O Instituto Brasileiro de Geografia e Estatística (IBGE) lançou, na segunda-feira (4/5), uma versão do mapa-múndi invertido com o Brasil no centro e foco na biodiversidade. O órgão já tinha lançado, no ano passado, uma versão do mapa-múndi invertido, ou seja, com os continetes na ordem inversa ao mapa tradicional.

O lançamento faz parte da comemoração de 90 anos do IBGE. Segundo o instituto,  o mapa, chamado de “Riqueza de Espécies 2025”, mostra a riqueza de espécies e a representação dos continentes em proporções reais.

A representação tem informações sobre a biodiversidade ao redor do mundo, com o chamado indicador de riqueza de espécies, que mede a quantidade potencial de espécies de anfíbios, pássaros, mamíferos, répteis, crustáceos e peixes de água doce que ocorrem em cada 100 km².

Dessa forma, países com mais biodiversidade estão em destaque com as cores verdes, como é o caso do Brasil, e os que têm menos diversidade estão em vermelho, a exemplo da Rússia, em que a maior parte do território está coberta por neve.

Mapa investido

Os mapas invertidos lançados pelo IBGE têm o intuito de apresentar uma nova perspectiva sobre o mundo.

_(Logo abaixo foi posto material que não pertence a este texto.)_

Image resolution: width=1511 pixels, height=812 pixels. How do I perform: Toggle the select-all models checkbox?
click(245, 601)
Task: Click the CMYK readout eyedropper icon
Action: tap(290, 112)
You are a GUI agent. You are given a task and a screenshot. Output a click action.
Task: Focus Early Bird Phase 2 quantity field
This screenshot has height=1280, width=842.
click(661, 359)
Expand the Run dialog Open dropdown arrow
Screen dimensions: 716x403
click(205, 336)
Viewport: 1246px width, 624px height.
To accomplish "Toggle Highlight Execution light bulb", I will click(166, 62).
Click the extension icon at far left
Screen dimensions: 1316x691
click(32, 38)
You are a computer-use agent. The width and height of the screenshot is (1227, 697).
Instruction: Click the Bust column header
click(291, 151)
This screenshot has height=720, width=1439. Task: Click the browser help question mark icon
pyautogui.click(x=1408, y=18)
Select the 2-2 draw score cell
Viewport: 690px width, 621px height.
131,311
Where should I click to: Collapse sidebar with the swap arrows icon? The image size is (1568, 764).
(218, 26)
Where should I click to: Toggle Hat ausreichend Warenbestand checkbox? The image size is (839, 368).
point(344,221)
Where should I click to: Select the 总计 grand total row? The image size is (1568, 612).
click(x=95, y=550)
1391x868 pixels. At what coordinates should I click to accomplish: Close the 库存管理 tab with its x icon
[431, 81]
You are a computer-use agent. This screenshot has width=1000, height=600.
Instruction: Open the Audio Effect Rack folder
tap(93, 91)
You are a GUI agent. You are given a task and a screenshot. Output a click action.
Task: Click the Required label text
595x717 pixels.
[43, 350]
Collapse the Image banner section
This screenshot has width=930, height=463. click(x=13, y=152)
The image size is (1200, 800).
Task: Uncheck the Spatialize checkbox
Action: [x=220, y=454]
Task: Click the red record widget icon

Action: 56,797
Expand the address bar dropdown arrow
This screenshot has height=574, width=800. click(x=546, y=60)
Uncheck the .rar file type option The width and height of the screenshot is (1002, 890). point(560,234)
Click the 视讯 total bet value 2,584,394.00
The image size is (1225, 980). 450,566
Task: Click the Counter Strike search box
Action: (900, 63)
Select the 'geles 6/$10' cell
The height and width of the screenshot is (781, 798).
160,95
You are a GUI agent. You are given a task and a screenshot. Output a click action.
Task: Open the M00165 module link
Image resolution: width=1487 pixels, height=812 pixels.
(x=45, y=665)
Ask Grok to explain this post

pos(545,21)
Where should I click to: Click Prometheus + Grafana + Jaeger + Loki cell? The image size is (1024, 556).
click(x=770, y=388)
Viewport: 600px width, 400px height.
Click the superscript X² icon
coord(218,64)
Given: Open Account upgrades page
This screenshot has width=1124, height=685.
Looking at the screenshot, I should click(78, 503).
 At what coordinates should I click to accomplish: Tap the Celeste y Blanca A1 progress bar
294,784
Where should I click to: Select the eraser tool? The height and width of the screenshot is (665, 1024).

“O apontamento dos pontos cardeais é uma convenção cartográfica e não se constitui em um erro técnico. Aliás, alguns estudiosos apontam essa questão da convenção norte-sul como tendo alguns vieses. Por exemplo, temos um viés sutil em que algumas pessoas, ao verem um mapa, com o Norte apontado para cima, atribuem questões boas e valores mais ricos a coisas que estão localizadas na parte superior do mapa. E, ao mesmo tempo, atribuem coisas ruins, valores mais baixos de imóveis e pobreza a coisas relacionadas no mapa na porção inferior, ou seja, na porção sul do mapa”, explicou a diretora de Geociências do instituto, Maria do Carmo Dias Bueno, em vídeo publicado pelo IBGE.